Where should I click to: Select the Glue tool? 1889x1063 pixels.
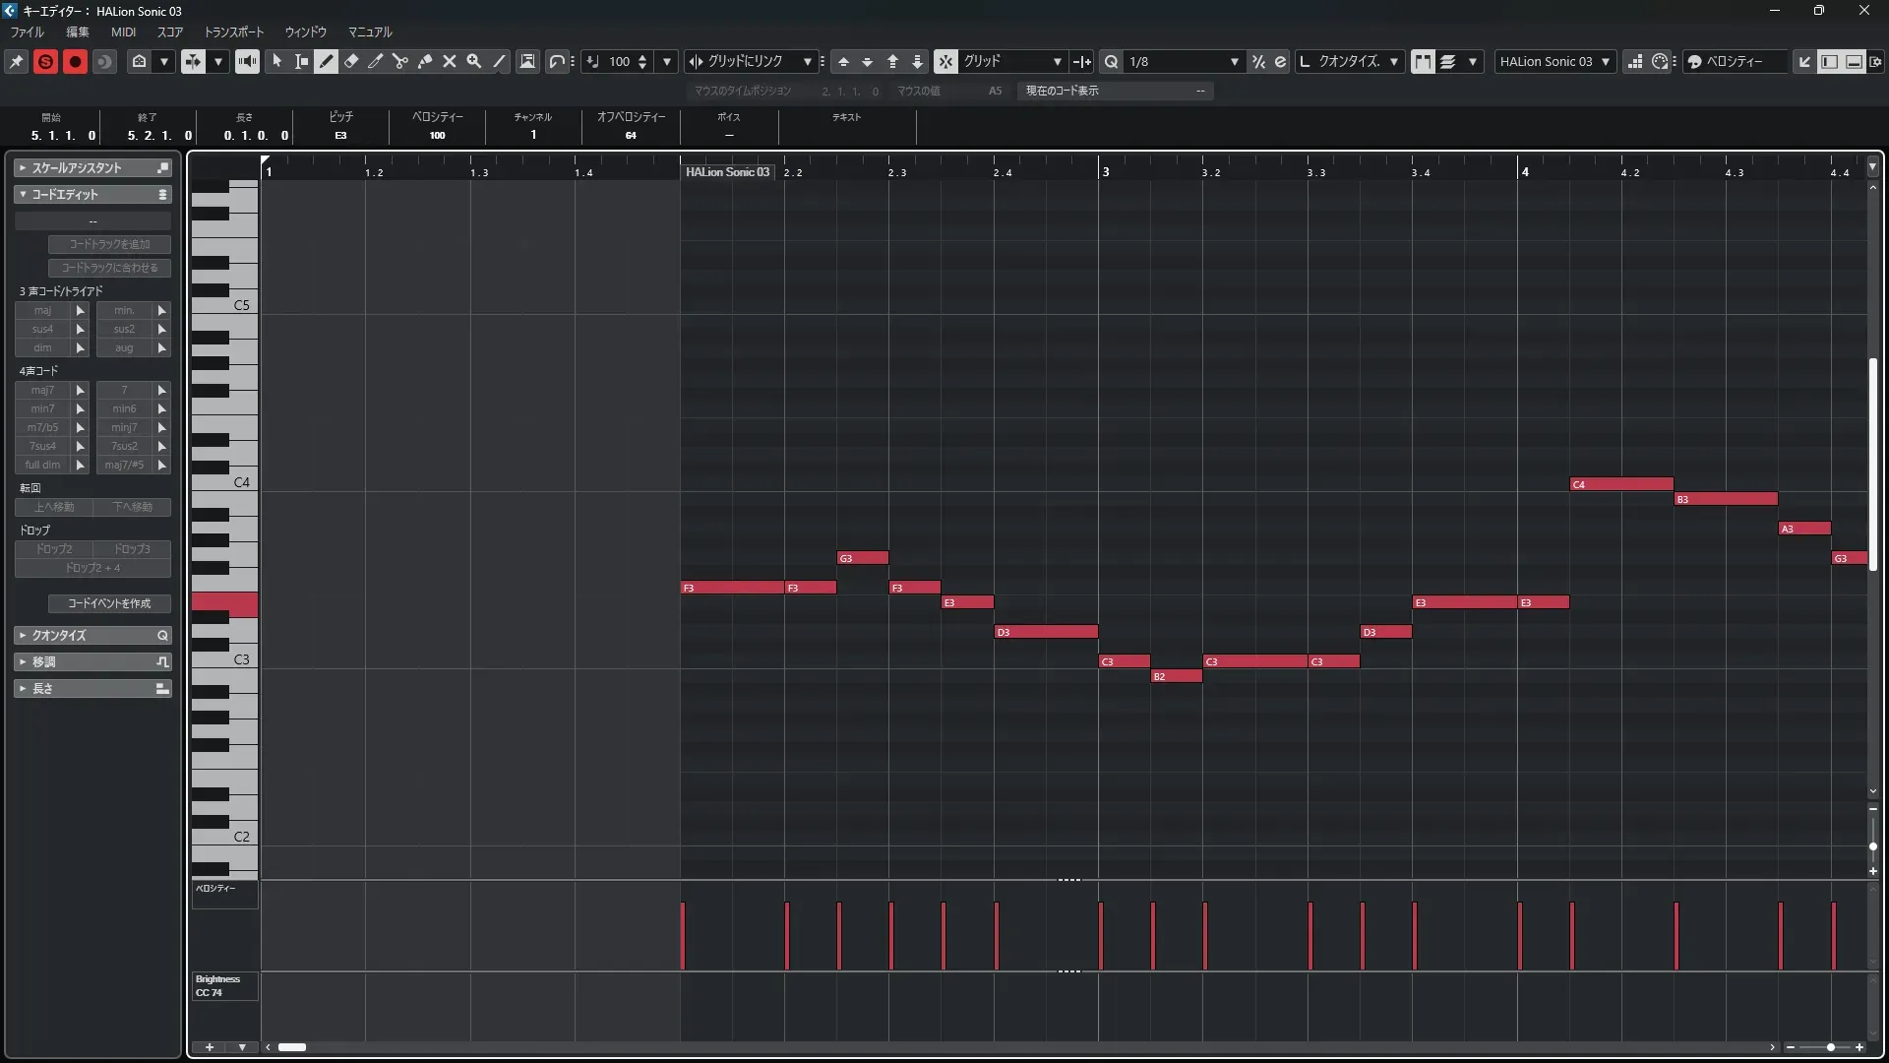click(x=425, y=61)
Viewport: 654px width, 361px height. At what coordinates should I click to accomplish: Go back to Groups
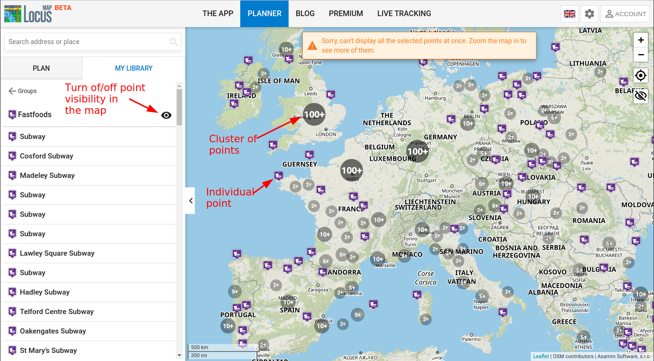[x=22, y=91]
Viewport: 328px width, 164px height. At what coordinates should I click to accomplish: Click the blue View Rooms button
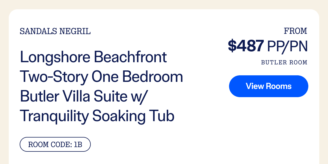point(268,86)
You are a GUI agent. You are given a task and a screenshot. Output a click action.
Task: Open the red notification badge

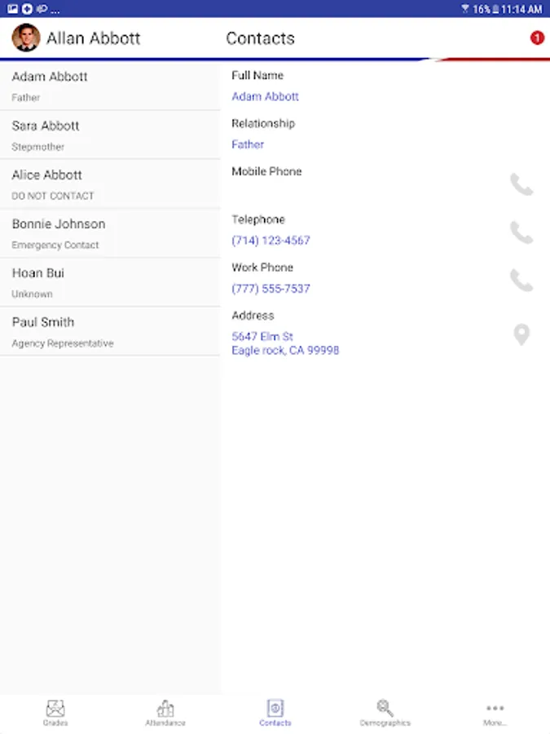[537, 38]
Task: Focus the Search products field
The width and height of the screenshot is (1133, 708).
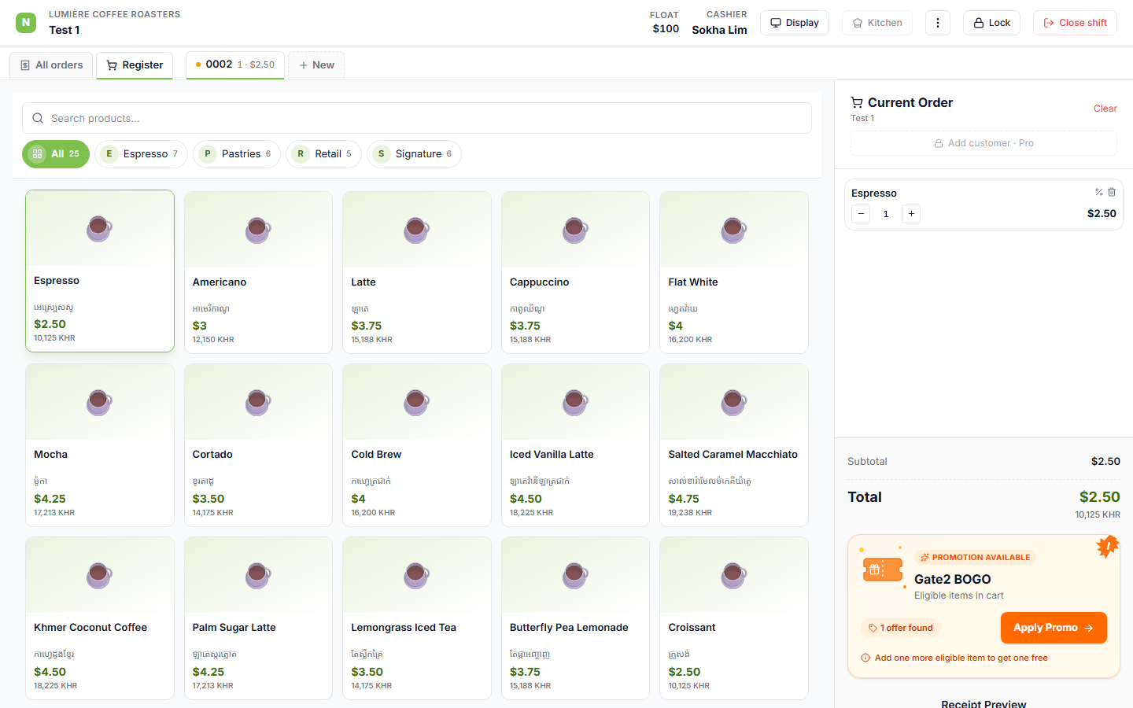Action: tap(417, 118)

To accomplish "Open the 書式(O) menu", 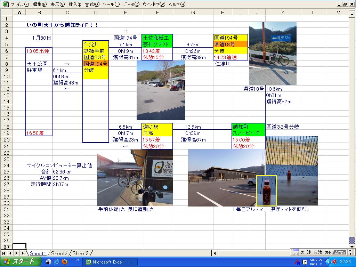I will [92, 5].
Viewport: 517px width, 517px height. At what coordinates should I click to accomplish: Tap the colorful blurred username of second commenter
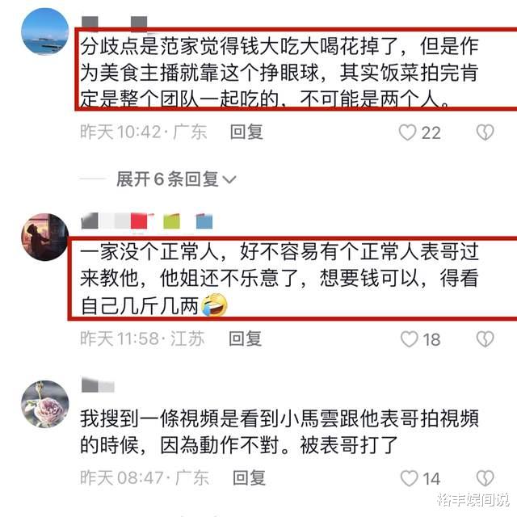tap(147, 221)

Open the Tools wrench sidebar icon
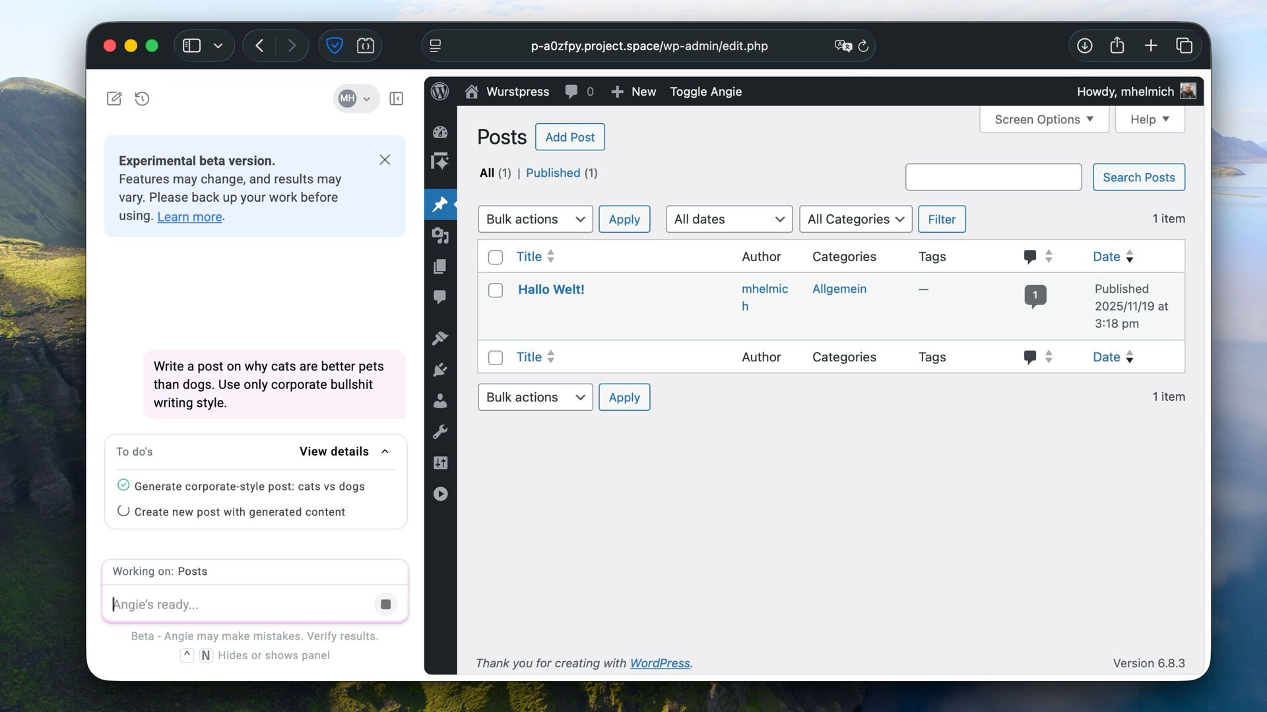tap(440, 432)
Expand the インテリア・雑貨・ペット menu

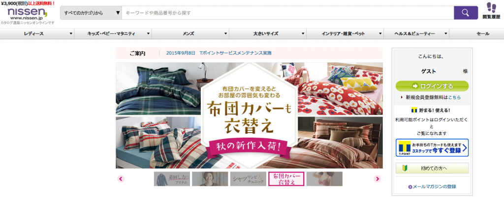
···
**Set problem:** Take the lines from the one holding "Viewport: 517px width, 517px" through the last line, inclusive, and rewrite them with "commenter" changed to "reviewer", leaving everything else as it is. Leave the pictures out.

**Task answer:**
Viewport: 517px width, 517px height. At what coordinates should I click to accomplish: Tap the colorful blurred username of second reviewer
tap(147, 221)

Open the Tools wrench sidebar icon
tap(440, 432)
Expand the インテリア・雑貨・ペット menu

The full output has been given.